To be playful is to let go; it is to seduce and to be seduced, though perhaps in a small way. Finally, solemnity is the virtue from which we may someday perish, while playfulness is the vice that may yet redeem us.
—Crispin Sartwell, Obscenity, Anarchy, Reality (1996)
Playful is light-hearted, or light of heart.
It means jumping up because you can.
It means embracing the slight uncertainty of landing because nothing can be certain anyway.
It means reaching for the stars and grabbing handfuls of air because air is what we need, anyway, to breathe.
Sartwell is radical: he’d have you dancing outside, open to life’s thunderstorms as well as to its rainbows, keeping it real, rather than escaping into (or exploring) the “safe” worlds of science-media-literature, which keep raging life at a distance from the coziness of your protective cocoons. His book aims towards affirmation of what is, precisely as it is, with the end goal of having you love the world as it is, rather than as it ought to be. That means accepting you’re addicted or accepting that your friends are unpleasant, if that’s the case, or accepting that you’ll never learn a foreign language or own a penthouse; that also means accepting that you have little control over your dealings with the world, and that rather than living in imaginary alternative realities where you’re some princely other, you ought to make the best of your lot immediately, as it stands now.
Aptly, Sartwell acknowledges the paradoxical nature of his suggestion on page one: his book says you ought to affirm the world unconditionally, though he categorically stands against anything that ought to be.

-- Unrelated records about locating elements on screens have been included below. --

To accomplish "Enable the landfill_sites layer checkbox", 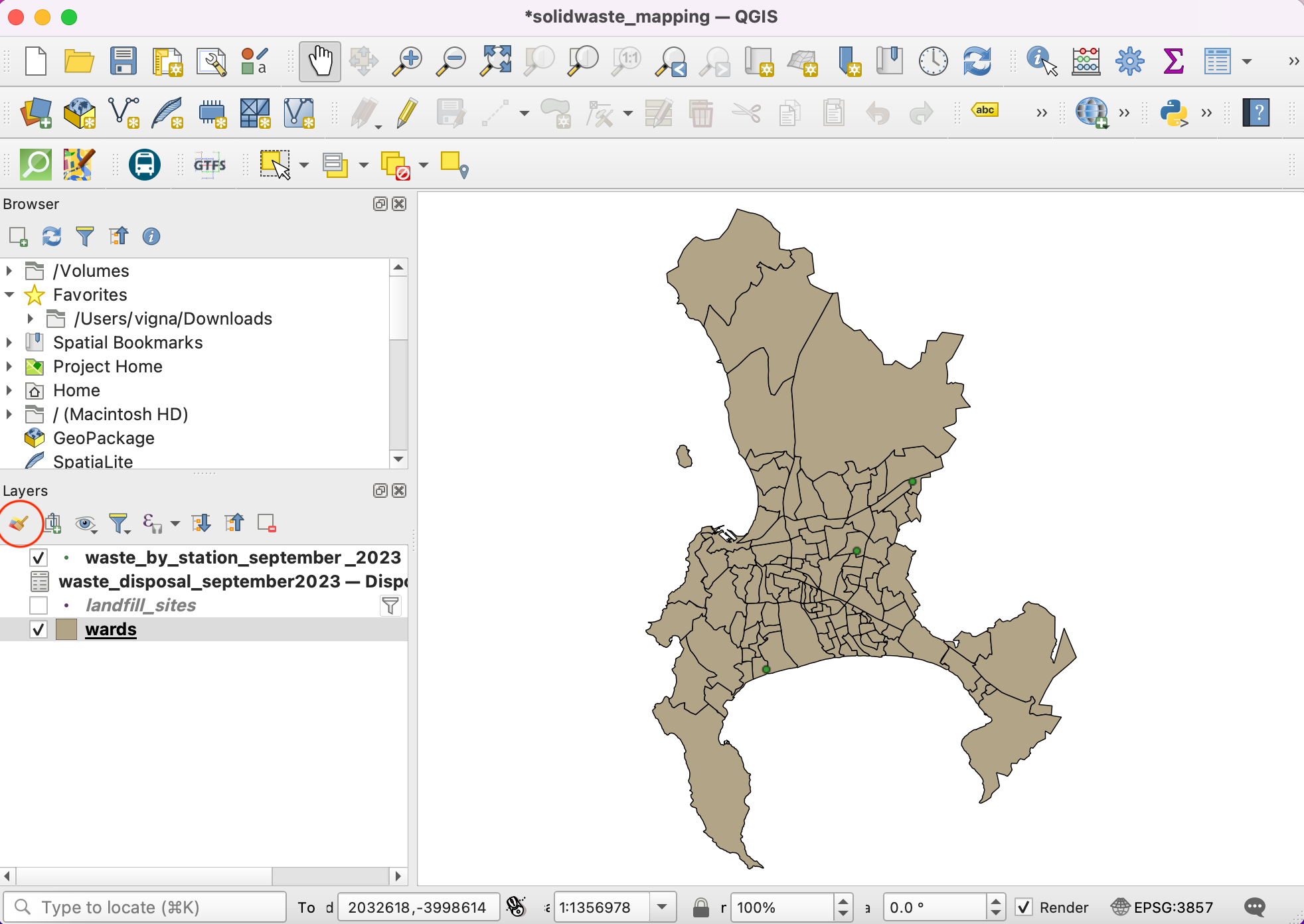I will tap(39, 605).
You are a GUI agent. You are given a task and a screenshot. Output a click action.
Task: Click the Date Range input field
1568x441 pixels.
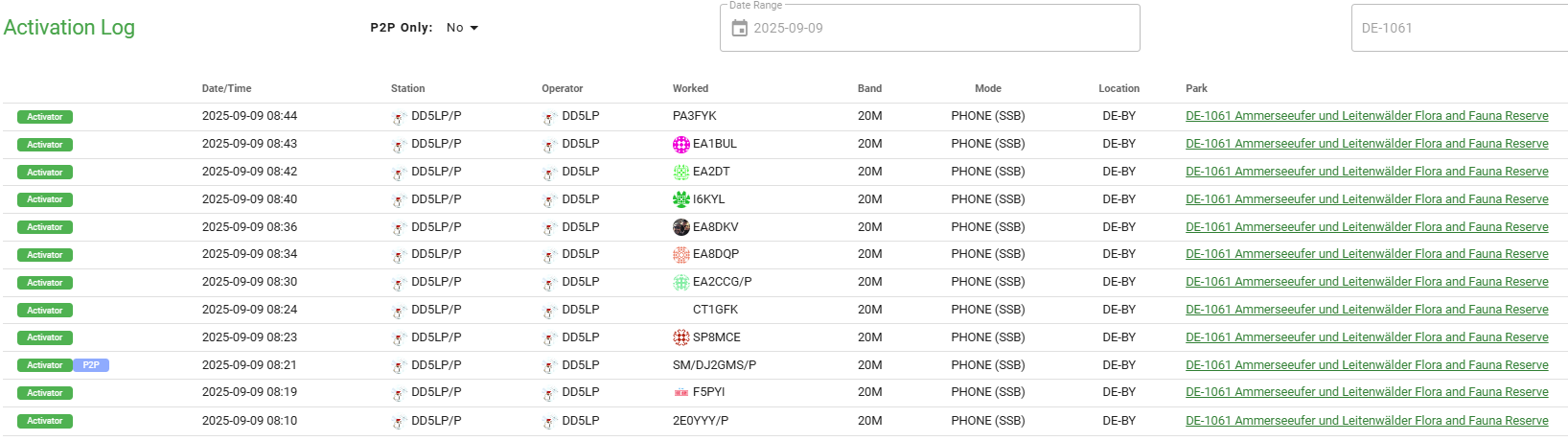pos(939,28)
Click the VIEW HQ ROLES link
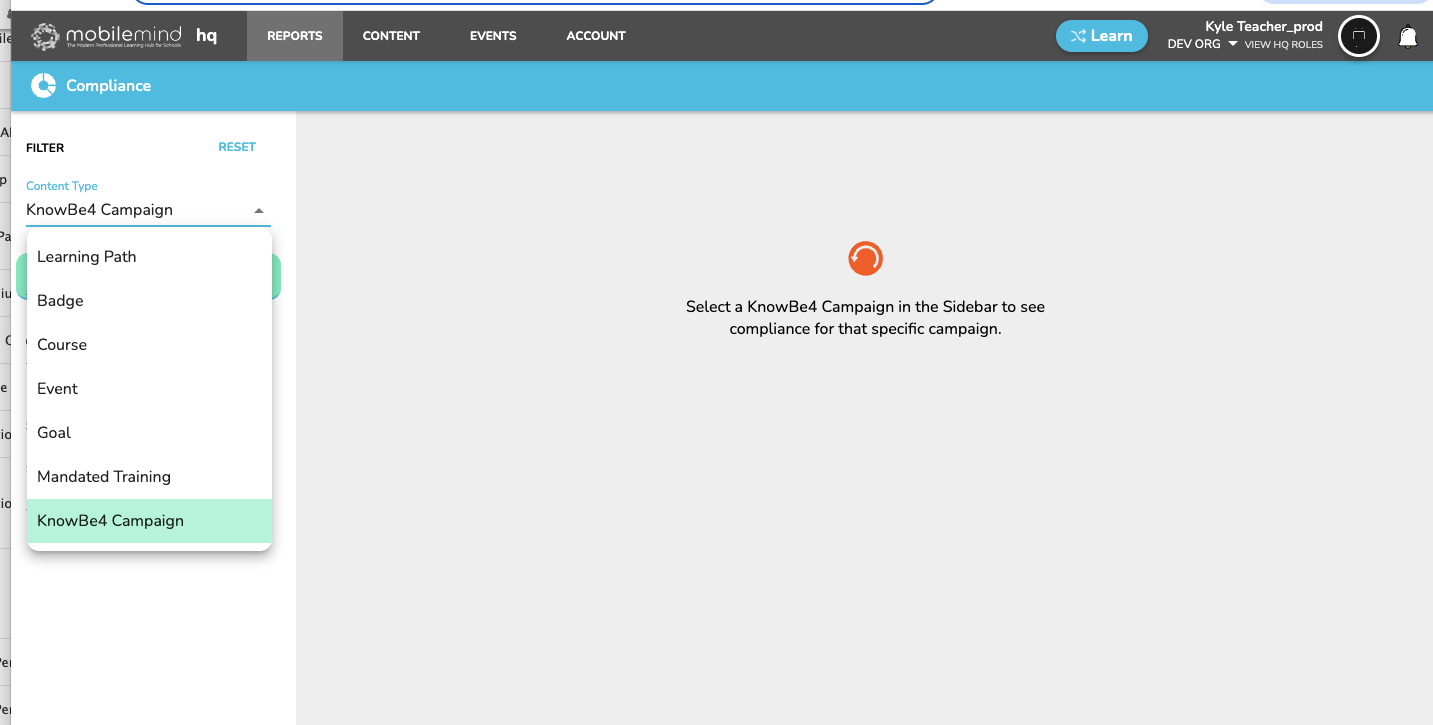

His is the starting quandary: there ought to be no oughts. On a more fundamental level, Sartwell wrote a book which requires extensive rumination before its core ideas could be applied, and that rumination, in turn, requires removing yourself from the turbulent outside world for a while (not to mention a general literacy acquired by years of such removal). He essentially wants you to withdraw to the safe world of his book, which will tell you not to withdraw to the safe world of books.
This paradox is ancient. Plato’s condemnation of the written word, delivered through the mouth of Socrates in Phaedrus, is similarly strange when you consider that Plato was such a prolific writer himself, and one which chose to deliver his condemnation in written form.
The best paradoxes serve as irritants that prod us into resolving them—as best we may—so that our level of self-knowledge is increased as a result. Or perhaps I should say, the best paradoxes are such great toys.